A topic I don’t spend enough time talking about, however it’s only after recent discussions with my parents, in laws and my husband’s 92 year old nan that I’ve realised it’s a particularly niche area that not many people know much about. I actually spoke at a retirement home on this topic in late 2019 and shared some easy tips the residents could implement themselves or with the help of their own families.
This is especially important at a time when loneliness and being isolated can impact your nutrition status too.
Nutritional requirements change as we hit our late 30’s, into our 40’s and onwards from there. It’s never too late to start but by building these habits early it means you’ll be setting yourself up for when you are just that little bit older. Without trying to over complicate things, and in no particular order, here are just a few science backed tips that can help.

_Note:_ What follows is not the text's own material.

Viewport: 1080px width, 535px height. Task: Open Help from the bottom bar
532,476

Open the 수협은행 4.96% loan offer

Research suggest that as we age, we actually need more protein, yet we tend to consume much less (Morley et al, 2016). Think about your grandparents, would they consume a good source of protein at every meal. Probably not. If we could get every care and retirement home to provide a protein-based drink per day imagine the difference that could make to the elderly population. An increase in protein consumption can assist with the reduction of muscle wastage and even improve rates of new muscle being built. Less muscle to support our frame means we are more likely to fall. Less people falling means less pressure on the NHS and more people living with a better quality of life. Obviously, encouraging protein consumption through consuming protein rich foods would be far more beneficial from a nutritional standpoint but for convenience a drink may be more suitable. Perhaps framing it like a milkshake might get more individuals onboard?
Of all the topics we covered at the retirement home, hydration definitely had the most interest and questions, which in all honesty is great because it means a lot of these residents weren’t hydrated enough. I sent a post workshop follow up with the urine colour chart for them to use. Last year I bought dad a water bottle, he was never drinking enough (water that is). Now every time we Facetime he has it with him, like he’s proving a point. Being dehydrated can lead you to feel less energised, tired and generally flat. It’s a big easy win. Make sure you use a reusable bottle if you can too.

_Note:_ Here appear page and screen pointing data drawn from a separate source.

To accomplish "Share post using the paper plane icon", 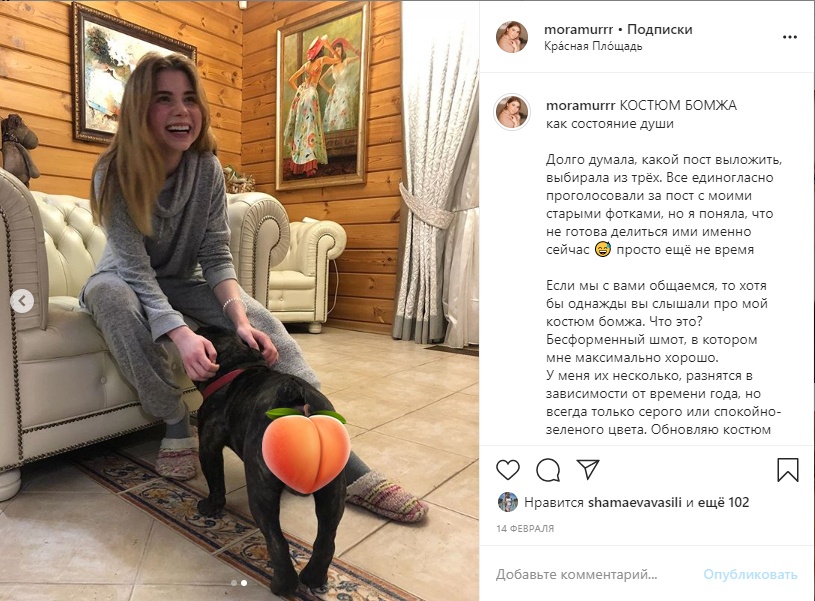I will click(588, 469).
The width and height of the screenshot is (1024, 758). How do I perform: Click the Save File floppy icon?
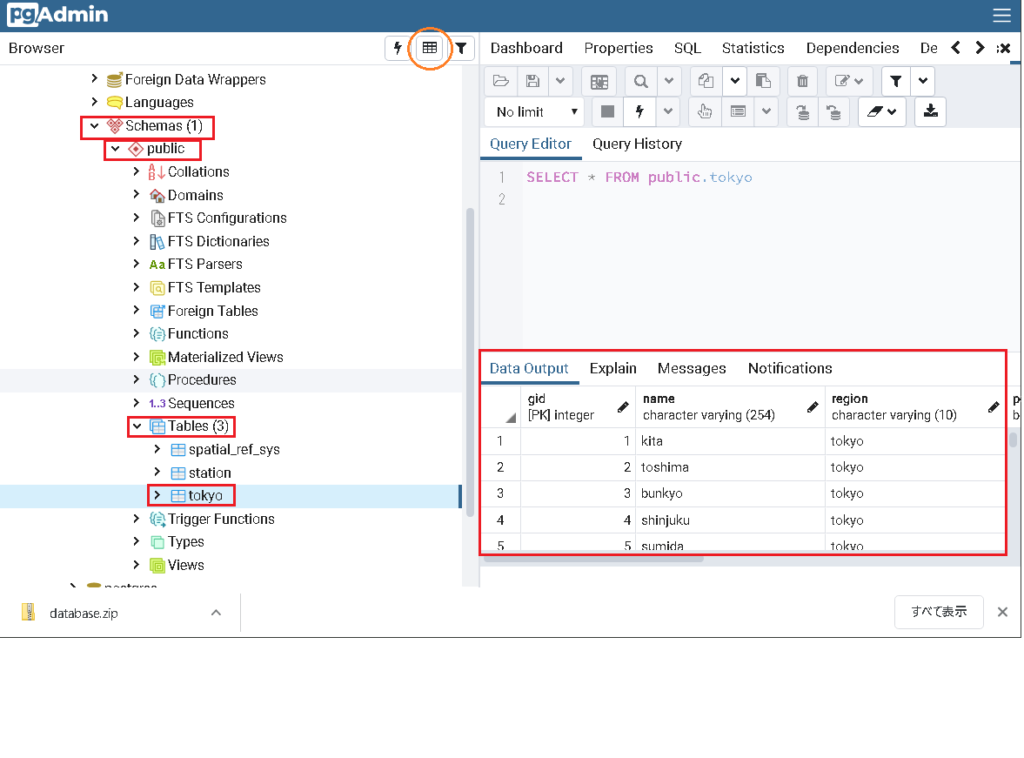click(534, 81)
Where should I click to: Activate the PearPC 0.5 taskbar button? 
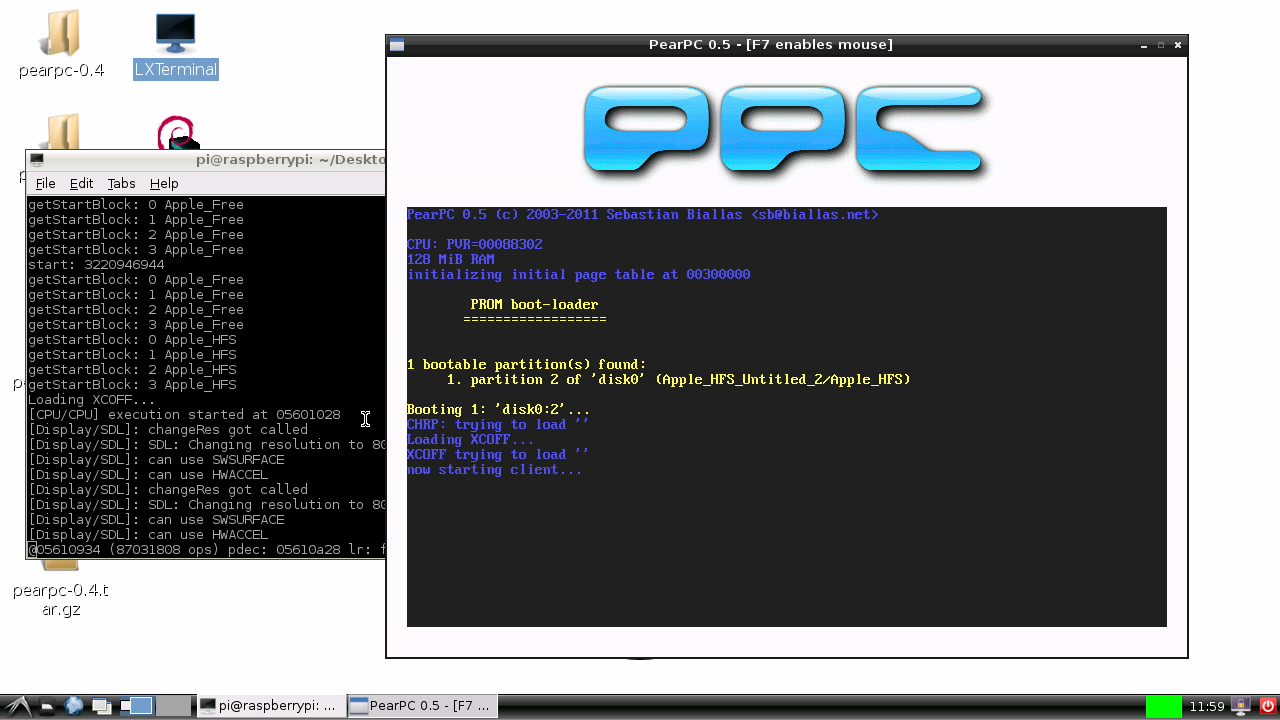coord(422,706)
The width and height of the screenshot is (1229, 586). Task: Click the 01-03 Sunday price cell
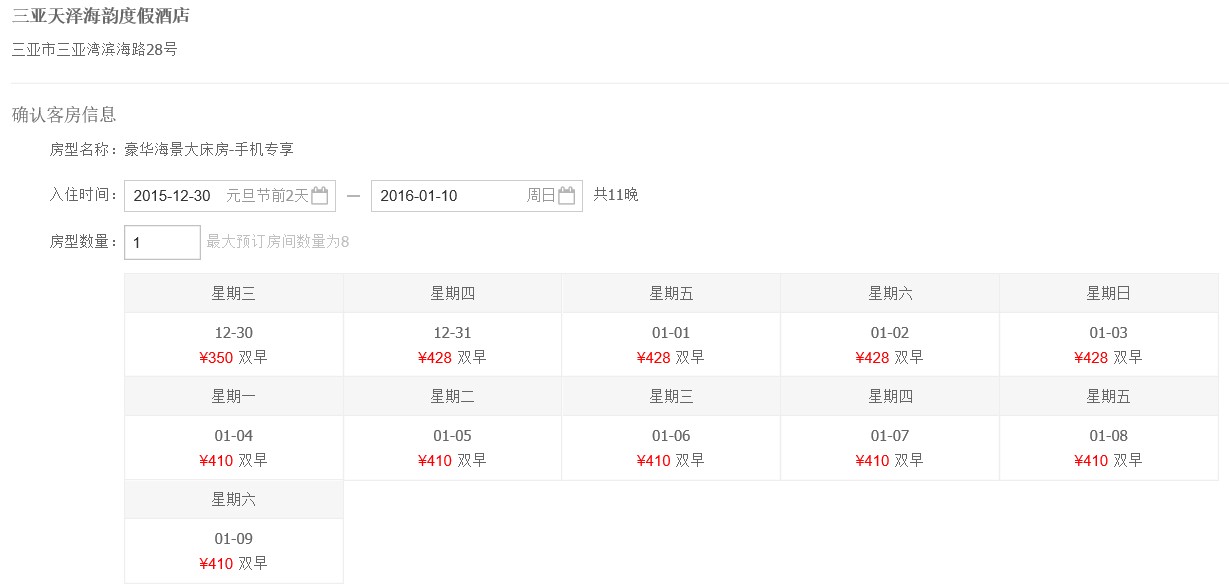1108,345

Vitamin D supplementation.
In the UK everyone over the age of one is currently required to take a supplement of 10ug (micrograms) of vitamin D3 per day. This has now been extended to cover not only winter months but also the summer months too due to us being in lock down because of Covid-19. Those with darker skin should also take a vitamin D supplement all year round as they aren’t able to absorb as much vitamin D3 from sunlight due to their skin pigmentation. This also applies to the older population group too, coupled with the fact this group of people spend a fairly large amount of time indoors. Vitamin D is involved in many things, namely, the maintenance of strong bones and teeth, supporting our immune system and has positive associations with mood. It comes in tablets or sprays which may be suitable for those who have trouble swallowing.
Fish oil supplementation, AKA Omega 3.
The research on fish oil intake and supplementation is only growing. Fish oil is comprised of docosahexaenoic acid (DHA) and eicosapentaenoic acid (EPA). Studies show it positively effects the bodies reduced ability to build muscle in the elderly (anabolic resistance). As well as helping to facilitate weight loss and assist in improvements with depression. Yet the majority of the adult population fail to consume the recommendation of one portion of oily fish per week which is our main source of omega 3. One average portion is thought to contain around 450mg (milligrams) of EPA & DHA combined. Recommendation wise if you consume no oily fish (salmon, herring, mackerel, trout, sardines, pilchards) you are looking at anywhere between 300-1800 milligrams per day.
If you are taking any blood thinning medication (such as Warfarin) then you should consult your GP before taking a fish oil supplement due to it having similar effects on the blood. You can obtain omega 3 from other food sources however the dose is very low. These include linseeds, rapeseed oil, walnuts and pumpkin seeds. For those with allergies to fish or on a vegetarian/vegan diet there are algae sourced supplements available.
This was another really good tip for the retirement home in particular as the warden mentioned that they offer chair workouts but don’t usually get a lot of uptake. Your body weight is enough, no expensive equipment is needed. So many people still just focus on cardiovascular exercise in a bid to burn more calories, however by doing resistance/strength training once or twice a week you are in fact strengthening your muscles so when you do go for that run, walk or cycle you’ll perform better and recover faster. As we age, continuing to strength train helps reduce muscle wastage and maintains our bone strength.
As always my motto is if every attendee takes just one thing away from every workshop, blog post or social media caption that helps them, then my job is done. And quote of the day goes to one gentleman who was walking outside when I left. In his words “when I heard a nutritionist was coming in, I thought it was going to be really boring, but I actually learnt so much, thankyou!” And that’s what this job is all about.
I’m also pleased to say, mum and dad are now delving into the world of protein shakes and taking regular fish oil supplements, if they can, you can.